[Stored items from a collection]
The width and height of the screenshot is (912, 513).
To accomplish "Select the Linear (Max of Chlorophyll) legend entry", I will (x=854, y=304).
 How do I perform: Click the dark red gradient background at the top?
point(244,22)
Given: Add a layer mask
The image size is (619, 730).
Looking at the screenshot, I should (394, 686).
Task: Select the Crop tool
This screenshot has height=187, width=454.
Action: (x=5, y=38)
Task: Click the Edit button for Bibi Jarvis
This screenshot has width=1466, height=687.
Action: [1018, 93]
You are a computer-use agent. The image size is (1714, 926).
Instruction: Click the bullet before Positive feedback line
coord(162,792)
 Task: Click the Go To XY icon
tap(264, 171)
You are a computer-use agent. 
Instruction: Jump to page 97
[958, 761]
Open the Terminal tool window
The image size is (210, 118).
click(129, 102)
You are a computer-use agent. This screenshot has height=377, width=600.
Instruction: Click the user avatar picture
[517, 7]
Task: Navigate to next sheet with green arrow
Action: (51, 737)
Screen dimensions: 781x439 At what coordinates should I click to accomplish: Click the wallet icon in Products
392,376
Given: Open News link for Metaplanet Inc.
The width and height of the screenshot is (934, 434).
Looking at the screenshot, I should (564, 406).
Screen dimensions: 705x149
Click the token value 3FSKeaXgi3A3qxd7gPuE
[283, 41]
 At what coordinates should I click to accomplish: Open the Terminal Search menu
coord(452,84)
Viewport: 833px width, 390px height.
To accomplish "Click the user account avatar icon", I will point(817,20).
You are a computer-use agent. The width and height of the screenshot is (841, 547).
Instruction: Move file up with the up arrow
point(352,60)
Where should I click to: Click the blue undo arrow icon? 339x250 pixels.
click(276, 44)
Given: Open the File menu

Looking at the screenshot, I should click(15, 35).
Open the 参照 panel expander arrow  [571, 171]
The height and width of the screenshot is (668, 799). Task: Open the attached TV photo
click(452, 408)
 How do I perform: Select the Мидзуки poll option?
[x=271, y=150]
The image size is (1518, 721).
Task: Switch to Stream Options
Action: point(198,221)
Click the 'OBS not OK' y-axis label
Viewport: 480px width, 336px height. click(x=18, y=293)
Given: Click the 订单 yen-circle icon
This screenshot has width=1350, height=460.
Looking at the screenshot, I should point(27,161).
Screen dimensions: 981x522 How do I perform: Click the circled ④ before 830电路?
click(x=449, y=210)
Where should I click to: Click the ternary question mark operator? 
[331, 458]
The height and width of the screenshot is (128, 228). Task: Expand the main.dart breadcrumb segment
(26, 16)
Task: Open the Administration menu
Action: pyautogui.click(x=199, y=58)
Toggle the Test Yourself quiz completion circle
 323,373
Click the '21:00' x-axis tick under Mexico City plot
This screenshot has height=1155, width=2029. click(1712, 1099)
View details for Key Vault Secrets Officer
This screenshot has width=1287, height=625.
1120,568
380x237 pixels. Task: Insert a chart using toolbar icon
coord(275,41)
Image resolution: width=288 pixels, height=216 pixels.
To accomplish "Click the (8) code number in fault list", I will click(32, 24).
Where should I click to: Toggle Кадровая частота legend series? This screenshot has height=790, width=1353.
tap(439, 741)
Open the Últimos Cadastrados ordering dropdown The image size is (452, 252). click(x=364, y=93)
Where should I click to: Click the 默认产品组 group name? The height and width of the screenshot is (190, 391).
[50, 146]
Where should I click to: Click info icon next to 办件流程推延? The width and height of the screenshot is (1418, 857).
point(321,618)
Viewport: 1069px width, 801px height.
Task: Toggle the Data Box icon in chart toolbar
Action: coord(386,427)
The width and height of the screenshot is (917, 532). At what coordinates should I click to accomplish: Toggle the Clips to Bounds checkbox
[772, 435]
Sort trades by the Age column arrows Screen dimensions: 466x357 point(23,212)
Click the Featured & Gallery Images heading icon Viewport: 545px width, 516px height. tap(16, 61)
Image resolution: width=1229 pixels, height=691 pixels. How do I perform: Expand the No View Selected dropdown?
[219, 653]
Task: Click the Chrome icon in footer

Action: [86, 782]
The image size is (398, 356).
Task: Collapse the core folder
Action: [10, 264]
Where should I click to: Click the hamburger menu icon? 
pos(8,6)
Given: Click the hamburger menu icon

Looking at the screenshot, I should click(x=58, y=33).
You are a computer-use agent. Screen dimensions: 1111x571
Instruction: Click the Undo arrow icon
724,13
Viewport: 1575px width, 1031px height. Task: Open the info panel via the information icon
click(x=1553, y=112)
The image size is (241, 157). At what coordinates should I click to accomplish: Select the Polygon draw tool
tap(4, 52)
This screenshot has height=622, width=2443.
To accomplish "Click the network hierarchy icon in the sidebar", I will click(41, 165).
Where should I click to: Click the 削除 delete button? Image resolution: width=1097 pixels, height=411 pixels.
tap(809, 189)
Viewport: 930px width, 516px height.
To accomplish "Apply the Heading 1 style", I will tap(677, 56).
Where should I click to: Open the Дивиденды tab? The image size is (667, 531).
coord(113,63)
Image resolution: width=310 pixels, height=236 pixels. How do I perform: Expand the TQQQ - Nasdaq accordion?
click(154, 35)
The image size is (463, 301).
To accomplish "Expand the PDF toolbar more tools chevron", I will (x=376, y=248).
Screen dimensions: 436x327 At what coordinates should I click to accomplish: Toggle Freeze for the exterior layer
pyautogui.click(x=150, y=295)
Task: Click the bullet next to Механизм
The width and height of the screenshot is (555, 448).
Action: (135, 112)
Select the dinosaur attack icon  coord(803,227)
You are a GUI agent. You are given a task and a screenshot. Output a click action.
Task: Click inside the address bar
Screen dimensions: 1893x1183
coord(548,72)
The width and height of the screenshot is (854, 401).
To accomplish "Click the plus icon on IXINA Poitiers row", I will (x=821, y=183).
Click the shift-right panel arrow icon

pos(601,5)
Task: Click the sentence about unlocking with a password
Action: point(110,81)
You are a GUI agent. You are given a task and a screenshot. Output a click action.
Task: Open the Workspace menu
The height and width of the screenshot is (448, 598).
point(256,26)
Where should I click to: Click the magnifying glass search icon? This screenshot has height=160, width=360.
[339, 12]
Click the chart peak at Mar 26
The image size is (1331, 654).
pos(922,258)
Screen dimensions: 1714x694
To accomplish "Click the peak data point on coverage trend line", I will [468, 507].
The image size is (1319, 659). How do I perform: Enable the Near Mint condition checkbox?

> _The problem_: Return these rows without a single change.

> _In response_:
The width and height of the screenshot is (912, 513).
To accomplish "Select the Linear (Max of Chlorophyll) legend entry", I will (x=854, y=304).
 How do I perform: Click the dark red gradient background at the top?
point(244,22)
Given: Add a layer mask
The image size is (619, 730).
Looking at the screenshot, I should (394, 686).
Task: Select the Crop tool
This screenshot has height=187, width=454.
Action: (x=5, y=38)
Task: Click the Edit button for Bibi Jarvis
This screenshot has width=1466, height=687.
Action: [1018, 93]
You are a computer-use agent. The image size is (1714, 926).
Instruction: Click the bullet before Positive feedback line
coord(162,792)
 Task: Click the Go To XY icon
tap(264, 171)
You are a computer-use agent. 
Instruction: Jump to page 97
[958, 761]
Open the Terminal tool window
The image size is (210, 118).
click(129, 102)
You are a computer-use agent. This screenshot has height=377, width=600.
Instruction: Click the user avatar picture
[517, 7]
Task: Navigate to next sheet with green arrow
Action: (51, 737)
Screen dimensions: 781x439 At what coordinates should I click to accomplish: Click the wallet icon in Products
392,376
Given: Open News link for Metaplanet Inc.
The width and height of the screenshot is (934, 434).
Looking at the screenshot, I should (564, 406).
Screen dimensions: 705x149
Click the token value 3FSKeaXgi3A3qxd7gPuE
[283, 41]
 At what coordinates should I click to accomplish: Open the Terminal Search menu
coord(452,84)
Viewport: 833px width, 390px height.
To accomplish "Click the user account avatar icon", I will point(817,20).
You are a computer-use agent. The width and height of the screenshot is (841, 547).
Instruction: Move file up with the up arrow
point(352,60)
Where should I click to: Click the blue undo arrow icon? 339x250 pixels.
click(276, 44)
Given: Open the File menu

Looking at the screenshot, I should click(15, 35).
Open the 参照 panel expander arrow  [571, 171]
The height and width of the screenshot is (668, 799). Task: Open the attached TV photo
click(452, 408)
 How do I perform: Select the Мидзуки poll option?
[x=271, y=150]
The image size is (1518, 721).
Task: Switch to Stream Options
Action: point(198,221)
Click the 'OBS not OK' y-axis label
Viewport: 480px width, 336px height. click(x=18, y=293)
Given: Click the 订单 yen-circle icon
This screenshot has width=1350, height=460.
Looking at the screenshot, I should point(27,161).
Screen dimensions: 981x522 How do I perform: Click the circled ④ before 830电路?
click(x=449, y=210)
Where should I click to: Click the ternary question mark operator? 
[331, 458]
The height and width of the screenshot is (128, 228). Task: Expand the main.dart breadcrumb segment
(26, 16)
Task: Open the Administration menu
Action: pyautogui.click(x=199, y=58)
Toggle the Test Yourself quiz completion circle
 323,373
Click the '21:00' x-axis tick under Mexico City plot
This screenshot has height=1155, width=2029. click(1712, 1099)
View details for Key Vault Secrets Officer
This screenshot has width=1287, height=625.
1120,568
380x237 pixels. Task: Insert a chart using toolbar icon
coord(275,41)
Image resolution: width=288 pixels, height=216 pixels.
To accomplish "Click the (8) code number in fault list", I will click(32, 24).
Where should I click to: Toggle Кадровая частота legend series? This screenshot has height=790, width=1353.
tap(439, 741)
Open the Últimos Cadastrados ordering dropdown The image size is (452, 252). click(x=364, y=93)
Where should I click to: Click the 默认产品组 group name? The height and width of the screenshot is (190, 391).
[50, 146]
Where should I click to: Click info icon next to 办件流程推延? The width and height of the screenshot is (1418, 857).
point(321,618)
Viewport: 1069px width, 801px height.
Task: Toggle the Data Box icon in chart toolbar
Action: coord(386,427)
The width and height of the screenshot is (917, 532). At what coordinates should I click to accomplish: Toggle the Clips to Bounds checkbox
[772, 435]
Sort trades by the Age column arrows Screen dimensions: 466x357 point(23,212)
Click the Featured & Gallery Images heading icon Viewport: 545px width, 516px height. tap(16, 61)
Image resolution: width=1229 pixels, height=691 pixels. How do I perform: Expand the No View Selected dropdown?
[219, 653]
Task: Click the Chrome icon in footer

Action: [86, 782]
The image size is (398, 356).
Task: Collapse the core folder
Action: [10, 264]
Where should I click to: Click the hamburger menu icon? 
pos(8,6)
Given: Click the hamburger menu icon

Looking at the screenshot, I should click(x=58, y=33).
You are a computer-use agent. Screen dimensions: 1111x571
Instruction: Click the Undo arrow icon
724,13
Viewport: 1575px width, 1031px height. Task: Open the info panel via the information icon
click(x=1553, y=112)
The image size is (241, 157). At what coordinates should I click to accomplish: Select the Polygon draw tool
tap(4, 52)
This screenshot has height=622, width=2443.
To accomplish "Click the network hierarchy icon in the sidebar", I will click(41, 165).
Where should I click to: Click the 削除 delete button? Image resolution: width=1097 pixels, height=411 pixels.
tap(809, 189)
Viewport: 930px width, 516px height.
To accomplish "Apply the Heading 1 style", I will tap(677, 56).
Where should I click to: Open the Дивиденды tab? The image size is (667, 531).
coord(113,63)
Image resolution: width=310 pixels, height=236 pixels. How do I perform: Expand the TQQQ - Nasdaq accordion?
click(154, 35)
The image size is (463, 301).
To accomplish "Expand the PDF toolbar more tools chevron", I will (x=376, y=248).
Screen dimensions: 436x327 At what coordinates should I click to accomplish: Toggle Freeze for the exterior layer
pyautogui.click(x=150, y=295)
Task: Click the bullet next to Механизм
The width and height of the screenshot is (555, 448).
Action: (135, 112)
Select the dinosaur attack icon  coord(803,227)
You are a GUI agent. You are given a task and a screenshot. Output a click action.
Task: Click inside the address bar
Screen dimensions: 1893x1183
coord(548,72)
The width and height of the screenshot is (854, 401).
To accomplish "Click the plus icon on IXINA Poitiers row", I will (x=821, y=183).
Click the shift-right panel arrow icon

pos(601,5)
Task: Click the sentence about unlocking with a password
Action: point(110,81)
You are a GUI agent. You are given a task and a screenshot. Output a click action.
Task: Open the Workspace menu
The height and width of the screenshot is (448, 598).
point(256,26)
Where should I click to: Click the magnifying glass search icon? This screenshot has height=160, width=360.
[339, 12]
Click the chart peak at Mar 26
The image size is (1331, 654).
pos(922,258)
Screen dimensions: 1714x694
To accomplish "Click the peak data point on coverage trend line", I will [468, 507].
The image size is (1319, 659). How do I perform: Enable the Near Mint condition checkbox?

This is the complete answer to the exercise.